Ночь на даче… Ураган… Звук воды, отвесно падающей в дождевые бочки…

Он заснул – словно нырнул с водой в темный омуток бочки, в кружение пены и сбитой ветром листвы.

* * *

Кирилл проснулся рано, за окнами едва светало. Похмелья не было, только странная зыбкость, слабость в теле, будто прошлое выпило его силы сквозь узкую трубочку памяти. И тем отчетливее Кирилл ощущал, как что-то сдавливает правое запястье – будто каменная ладонь Старшины поймала и не отпускает.

Кирилл вытащил руку из-под одеяла, суеверно боясь увидеть отпечаток костяных пальцев мертвеца.

Нет, ничего. Это память. Память о наручниках.

Кирилл с бесстрастным удивлением понял, что вчера впервые за полгода не думал постоянно о том, что с ним произошло. Об аресте. О заключении, сменившемся подпиской о невыезде. Он уже не представлял себя без этих мыслей, привык без конца прокручивать в голове всю последовательность событий, судорожно прощупывать, проверять каждый стык – можно ли было поступить иначе, предугадать, избежать? А по дороге на дачу Кирилл забылся; он давно не был тут, дом помнил его еще свободным, и воздух в комнатах, запертых с осени, кисловатый простуженный воздух, пахнущий мышами, сушеным зверобоем, старым деревом, тоже был давний, прежний, как антикварная мебель в комнатах, черно-белые портреты родных; густой, будто колдовской настой забвения.

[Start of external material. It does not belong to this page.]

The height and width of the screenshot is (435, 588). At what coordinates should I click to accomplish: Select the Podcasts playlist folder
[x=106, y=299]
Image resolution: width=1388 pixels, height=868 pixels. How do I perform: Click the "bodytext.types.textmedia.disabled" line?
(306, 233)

Но теперь мысли снова побежали по кругу. Майский день, митинг, тысячи человек; флаги, плакаты, наивное чувство победы, которому Кирилл поддался, хотя пошел на митинг как историк, чтобы увидеть в действии ту стихию, которую изучал; потом – полицейские, щиты, шлемы, дубинки, десятки телефонов, снимающих людское месиво, чересполосицу ног, рук, дым от горящего файера, кого-то волокут, кто-то отбивается от полиции – и где-то среди тел и лиц не замеченный тогда зрачок видеокамеры в руках одетого в штатское оперативника; там, в зрачке, пойманный в линзу, мечется уменьшенный, оцифрованный Кирилл, словно пытается докричаться до себя-большого, предупредить об опасности.

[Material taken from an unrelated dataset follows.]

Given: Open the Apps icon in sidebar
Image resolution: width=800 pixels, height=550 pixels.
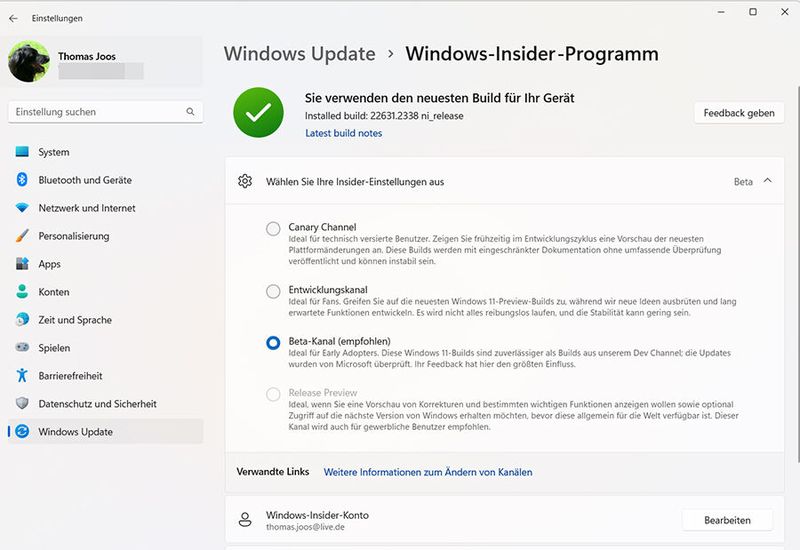Looking at the screenshot, I should pyautogui.click(x=22, y=264).
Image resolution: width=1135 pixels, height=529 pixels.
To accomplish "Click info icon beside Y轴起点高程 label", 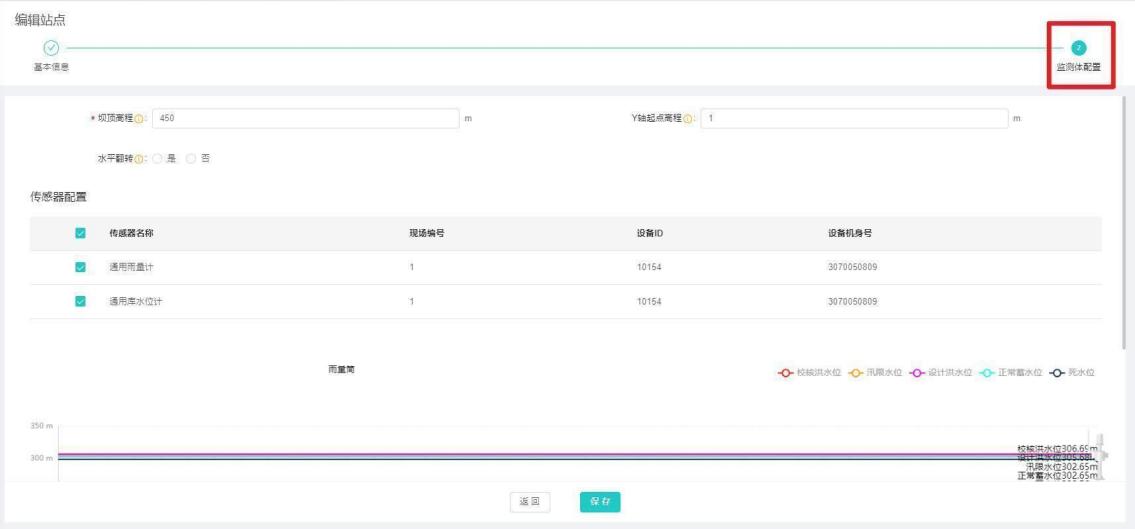I will point(691,119).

Аэропорт, рейс из Берлина, странная задержка на паспортном контроле – пограничник долго листает паспорт; наконец Кирилла пропускают, и тут же подходит полицейский; «пройдемте» – и он идет, спрашивает, в чем дело, но уже идет… Допрос, дорога в СИЗО – темнота, ничего не помнит, будто внутри погасили свет; только едут, едут перед глазами чемоданы на ленте транспортера.

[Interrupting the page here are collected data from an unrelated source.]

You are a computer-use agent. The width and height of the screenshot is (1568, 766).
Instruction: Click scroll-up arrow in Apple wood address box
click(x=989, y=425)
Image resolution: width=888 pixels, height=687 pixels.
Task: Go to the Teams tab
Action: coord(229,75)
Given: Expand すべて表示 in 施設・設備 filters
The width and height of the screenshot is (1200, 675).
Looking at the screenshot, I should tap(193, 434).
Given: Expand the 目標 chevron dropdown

И снова митинг, лица, лица в зрачке камеры, из которых потом следователи будут выбирать обвиняемых, приписывая им сопротивление полиции; и снова мысли – почему выбрали его, по каким тайным причинам? Кирилл знал, что это случайность, но поверить в чистую случайность было еще страшнее, чем думать, что он где-то оступился, где-то неверно себя повел и лишь поэтому события повернулись так, как повернулись.

Он вновь ощутил то чувство, что преследовало его в СИЗО: что арест, заключение происходят не с ним, Кириллом, а с каким-то составляющим отдельную часть него Кириллом-внуком, Кириллом-правнуком; не с индивидуумом, а с единицей рода, наследником родового рока. Иногда Кириллу даже казалось, что это чувство спасительно, оно дает объяснение случившемуся, дает ответ на вопрос «почему».

Когда объявили, что он амнистирован, несообразно моменту Кирилл вспомнил, как однажды в детстве гулял один в лесу – и вдруг его охватил невыразимый страх. Ему казалось, что нечто огромное, бесплотное и слепое движется через лес, проницая собой деревья, и это огромное почуяло присутствие Кирилла внутри себя, как человек чувствует колкую еловую иголку, попавшую под рубашку; нечто остановилось и пытается ощутить его; сам прохладный лесной воздух, овевающий кожу, стал прикосновением этого существа. Секунда, две, три – и нечто продолжило движение, растворилось в лесу, оставив только память о касании и страх.

И при известии об амнистии Кирилл испытал что-то подобное; такое же слепое нечто коснулось его судьбы – и ушло; а он остался стоять, вслушиваясь в звуки леса.

Кирилл медленно прошелся по дому, заглянул в кабинет, где накануне вечером сидел у компьютера.